De opgave
Geef aan hoeveel regels van de items het woord "agent" bevatten, waarbij hoofdletters en kleine letters verschillen. Noem alleen het aantal.

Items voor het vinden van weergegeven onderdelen
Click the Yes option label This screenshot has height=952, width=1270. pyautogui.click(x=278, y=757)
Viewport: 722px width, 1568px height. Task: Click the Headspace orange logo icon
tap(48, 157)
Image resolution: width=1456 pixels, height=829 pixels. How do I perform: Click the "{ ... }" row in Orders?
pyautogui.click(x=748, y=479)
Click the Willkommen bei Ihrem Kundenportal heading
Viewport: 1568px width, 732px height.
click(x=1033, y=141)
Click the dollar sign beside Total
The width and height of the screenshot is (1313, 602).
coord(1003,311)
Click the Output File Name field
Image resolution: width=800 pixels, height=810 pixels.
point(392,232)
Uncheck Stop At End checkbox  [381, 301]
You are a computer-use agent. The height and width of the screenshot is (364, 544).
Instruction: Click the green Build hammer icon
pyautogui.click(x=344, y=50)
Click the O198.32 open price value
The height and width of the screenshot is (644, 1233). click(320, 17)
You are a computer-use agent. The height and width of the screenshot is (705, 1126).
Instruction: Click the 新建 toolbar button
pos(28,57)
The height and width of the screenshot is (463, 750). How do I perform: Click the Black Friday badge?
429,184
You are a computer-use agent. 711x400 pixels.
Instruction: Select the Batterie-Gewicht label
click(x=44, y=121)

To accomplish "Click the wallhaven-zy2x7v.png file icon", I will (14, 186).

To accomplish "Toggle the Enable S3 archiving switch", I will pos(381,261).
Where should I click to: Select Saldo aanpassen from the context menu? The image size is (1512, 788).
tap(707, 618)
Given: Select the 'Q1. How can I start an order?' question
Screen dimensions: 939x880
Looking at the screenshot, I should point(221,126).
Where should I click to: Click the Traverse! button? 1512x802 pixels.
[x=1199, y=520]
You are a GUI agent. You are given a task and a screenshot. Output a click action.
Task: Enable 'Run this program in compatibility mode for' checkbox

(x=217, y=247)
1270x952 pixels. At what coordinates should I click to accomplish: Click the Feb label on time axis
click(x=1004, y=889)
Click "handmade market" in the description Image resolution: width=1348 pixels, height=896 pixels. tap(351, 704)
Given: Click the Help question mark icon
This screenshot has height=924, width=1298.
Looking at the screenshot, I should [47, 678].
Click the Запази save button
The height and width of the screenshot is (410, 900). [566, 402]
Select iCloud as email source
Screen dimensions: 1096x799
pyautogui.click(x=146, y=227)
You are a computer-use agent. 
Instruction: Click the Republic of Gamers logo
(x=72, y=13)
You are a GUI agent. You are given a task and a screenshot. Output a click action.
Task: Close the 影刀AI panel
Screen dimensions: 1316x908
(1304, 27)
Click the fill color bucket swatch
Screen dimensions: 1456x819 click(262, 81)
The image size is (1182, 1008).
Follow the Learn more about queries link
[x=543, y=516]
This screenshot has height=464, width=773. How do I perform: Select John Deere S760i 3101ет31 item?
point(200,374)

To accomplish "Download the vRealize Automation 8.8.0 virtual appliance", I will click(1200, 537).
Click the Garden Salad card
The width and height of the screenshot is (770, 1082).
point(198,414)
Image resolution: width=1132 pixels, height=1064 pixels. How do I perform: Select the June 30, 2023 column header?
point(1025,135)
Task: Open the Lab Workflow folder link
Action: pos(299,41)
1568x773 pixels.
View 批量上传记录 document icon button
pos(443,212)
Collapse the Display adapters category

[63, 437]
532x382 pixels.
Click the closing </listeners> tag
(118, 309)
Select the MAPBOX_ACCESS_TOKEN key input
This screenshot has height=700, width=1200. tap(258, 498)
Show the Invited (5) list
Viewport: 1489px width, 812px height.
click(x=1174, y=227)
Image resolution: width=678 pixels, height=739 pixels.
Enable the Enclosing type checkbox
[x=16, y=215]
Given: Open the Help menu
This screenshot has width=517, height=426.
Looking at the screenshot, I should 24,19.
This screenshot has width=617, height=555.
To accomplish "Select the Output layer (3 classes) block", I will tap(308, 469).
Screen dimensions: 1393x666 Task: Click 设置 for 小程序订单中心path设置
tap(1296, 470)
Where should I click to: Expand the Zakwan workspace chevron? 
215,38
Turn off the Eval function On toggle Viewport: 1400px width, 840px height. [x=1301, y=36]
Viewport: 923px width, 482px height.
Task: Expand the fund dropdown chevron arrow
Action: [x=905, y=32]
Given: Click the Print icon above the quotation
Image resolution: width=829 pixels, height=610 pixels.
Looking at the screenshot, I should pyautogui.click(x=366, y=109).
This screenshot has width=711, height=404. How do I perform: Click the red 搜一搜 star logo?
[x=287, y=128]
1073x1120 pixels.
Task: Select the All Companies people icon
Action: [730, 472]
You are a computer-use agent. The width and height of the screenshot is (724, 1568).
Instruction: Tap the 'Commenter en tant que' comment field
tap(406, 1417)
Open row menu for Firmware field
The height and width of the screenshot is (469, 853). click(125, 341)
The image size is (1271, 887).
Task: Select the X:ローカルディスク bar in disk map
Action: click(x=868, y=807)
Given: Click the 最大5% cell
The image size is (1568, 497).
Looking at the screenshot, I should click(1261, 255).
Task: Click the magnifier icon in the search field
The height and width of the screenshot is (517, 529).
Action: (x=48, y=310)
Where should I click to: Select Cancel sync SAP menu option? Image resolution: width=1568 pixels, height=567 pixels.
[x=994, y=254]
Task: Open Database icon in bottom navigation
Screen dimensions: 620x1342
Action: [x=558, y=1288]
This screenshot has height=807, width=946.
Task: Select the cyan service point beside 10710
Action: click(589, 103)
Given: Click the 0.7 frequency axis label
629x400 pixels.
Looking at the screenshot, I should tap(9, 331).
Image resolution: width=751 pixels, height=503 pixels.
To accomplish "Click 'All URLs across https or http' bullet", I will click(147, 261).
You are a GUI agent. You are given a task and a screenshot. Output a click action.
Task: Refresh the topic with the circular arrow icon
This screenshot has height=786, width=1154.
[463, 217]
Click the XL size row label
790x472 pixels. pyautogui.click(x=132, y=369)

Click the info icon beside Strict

Uitkomst oefening
8